I knew Java first, then picked up HTML/CSS/JS on my own. I'm cozy enough with
Swing and I'm getting there with JavaFX.

I would rather develop in Java with Swing or even JavaFX. I reach for PhoneGap
because I can develop my application 'live'. Make code changes, switch
windows, changes are live. I can pull up the UI panel and make adjustments to
styles to see what looks good. I can test the entire application and debug it
before I push it to my device. If something fails to load, I can see why
without waiting for an emulator to spin up and without pushing to the device.
Plus, if the application crashes in my browser, I can pull up the debug
console and step through it. I'm sure all these things are possible with ADB,
too. There are lots of little things which irritate me with native Android
development. I'm still releasing apps and every so often I try to do a native
one. Whenever I do, though, I always find myself stuck on something that seems
infuriatingly simple or clear -- something that 'Just Shouldn't Happen," and I
look over at PhoneGap and I know that, despite JS being kinda' shitty, and
despite the lack of consistency in HTML5/CSS, it still beckons for silly
reasons like, "Small annoyances are more soluble! You don't have to rebuild
and reupload to fix a null-pointer error! You can use the REPL to play with
objects in memory!" and so on.

Maybe I am reluctant to learn the nuance of Android UI on a subconscious
level. Maybe I'm reinforcing my own beliefs when I sit down with an Android UI
book or go through the UI tutorials online. I've just never felt the workflow
was very intuitive, and the small (though frequent) irritations are enough to
drive me back to something which is worse architecturally and more time
consuming in the long run, but doesn't have the little things that make it
unpleasant to work.

CAR ANALOGY! I have two routes to work: one of them is short, but goes
directly through the city and has a crazy merge that I need to do to get
there. Some days I take this route because "it would be totally great if I'd
just get familiar with it," and I start out fine. Except for the insane merge
which is backed up for a few blocks. I'm driving fine, and I feel like now
that it's over I'm home free. Oh. This street has construction. Sudden stops.
My head is starting to hurt. Nearly half way there. Okay, I don't see a way
around this route. I have to backtrack because I made a wrong turn early on.
More construction. Traffic lights that aren't working right (or are, but I'm
mixing them up with the ones facing perpendicular traffic). Finally at work.
I'm irritable and still have a whole day ahead of me.

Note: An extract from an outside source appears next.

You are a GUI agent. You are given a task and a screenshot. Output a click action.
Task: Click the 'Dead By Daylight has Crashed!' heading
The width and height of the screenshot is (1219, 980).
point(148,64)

The other route is really long. I get on the onramp and it's slow but I'm
always moving. Quick scuttle and I'm free to drive. The roads are unfinished
and there's an omnipresent farty smell, but I'm moving at a comfortable pace
and I'm pretty relaxed. Oh, the bridge my route takes is out. Well, I'll
travel down the way a bit. No problem, though it's going to take longer. Swoop
around and I arrive at my destination. On the way there I also picked up a
Strawman at a barn to use in my analogy.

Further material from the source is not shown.